(Task objective): From the records below, starting at the line containing "You are a GUI" and ending at the line containing "coord(502,42)", write those lines again with "screenshot" replaced by "screen image" and everything else left as it is. Leave the pictures out.

(Provided material):
--- Begin ---
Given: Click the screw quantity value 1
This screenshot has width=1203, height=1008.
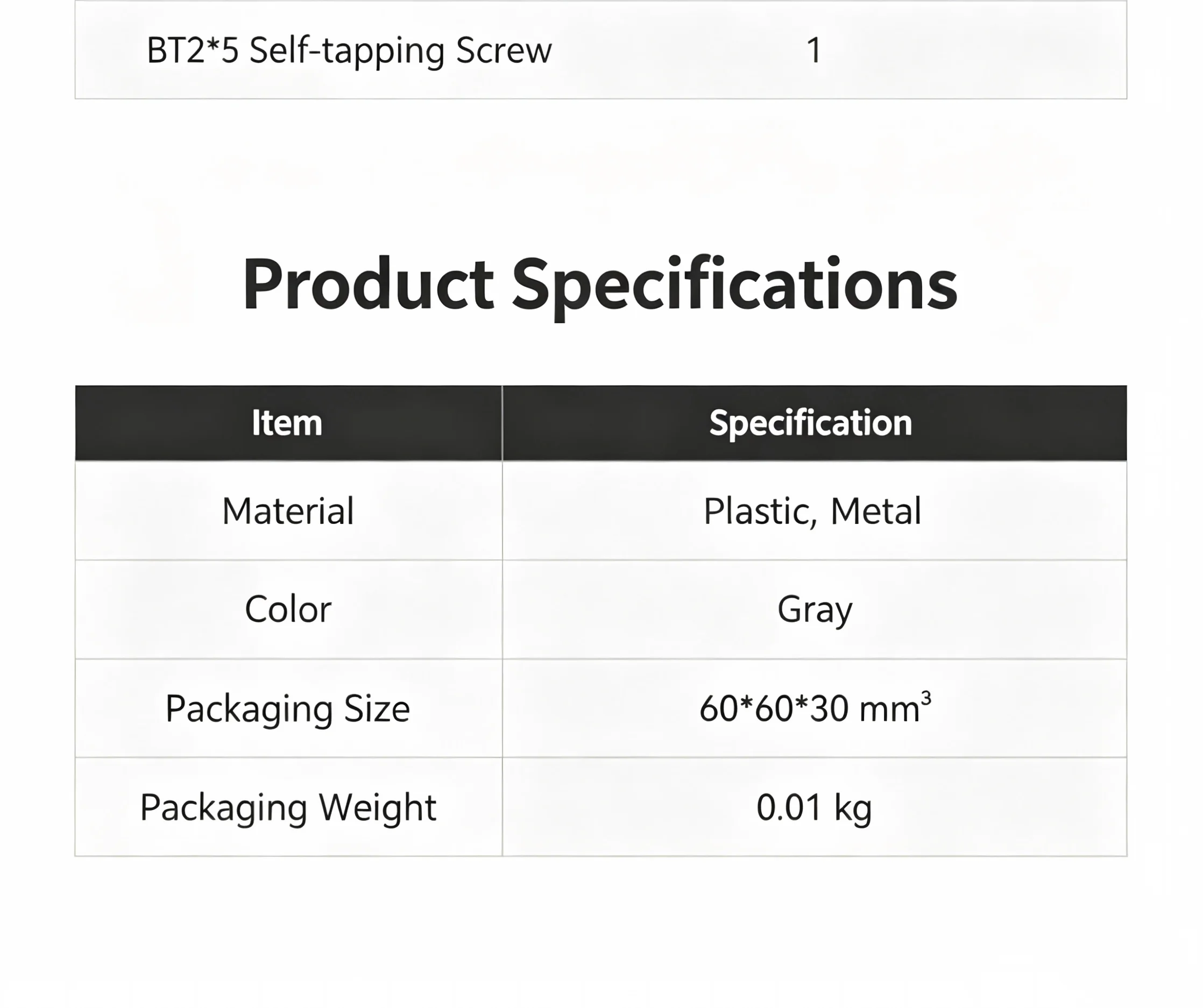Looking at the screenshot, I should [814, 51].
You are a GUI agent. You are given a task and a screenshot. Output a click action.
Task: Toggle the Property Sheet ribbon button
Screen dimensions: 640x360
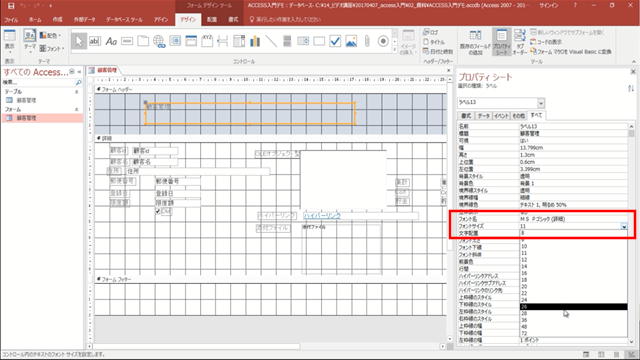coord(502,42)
--- End ---
--- Begin ---
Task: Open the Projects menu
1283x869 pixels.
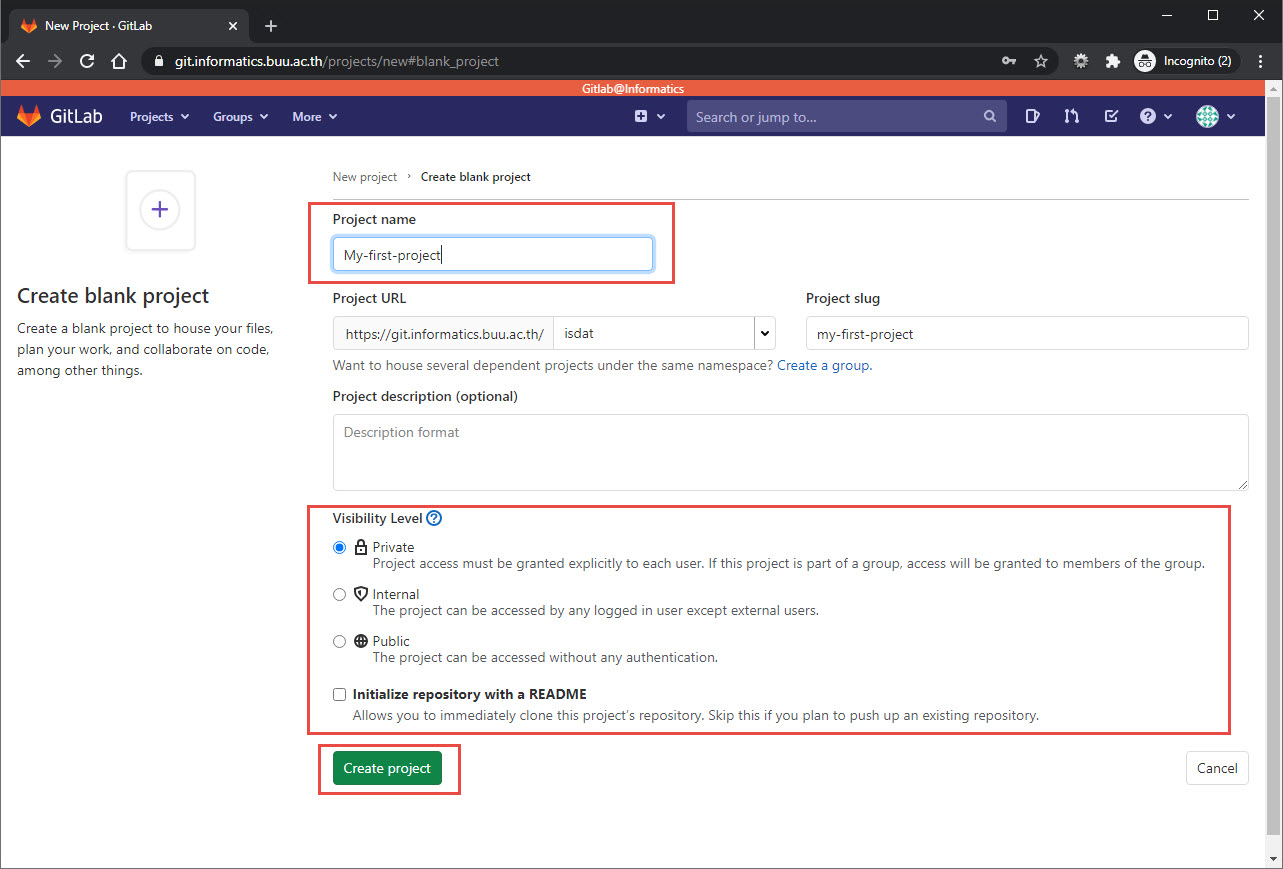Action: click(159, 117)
--- End ---
(Answer for this exercise):
You are a GUI agent. You are given a task and a screen image. Output a click action.
Task: Toggle the Property Sheet ribbon button
Screen dimensions: 640x360
coord(502,42)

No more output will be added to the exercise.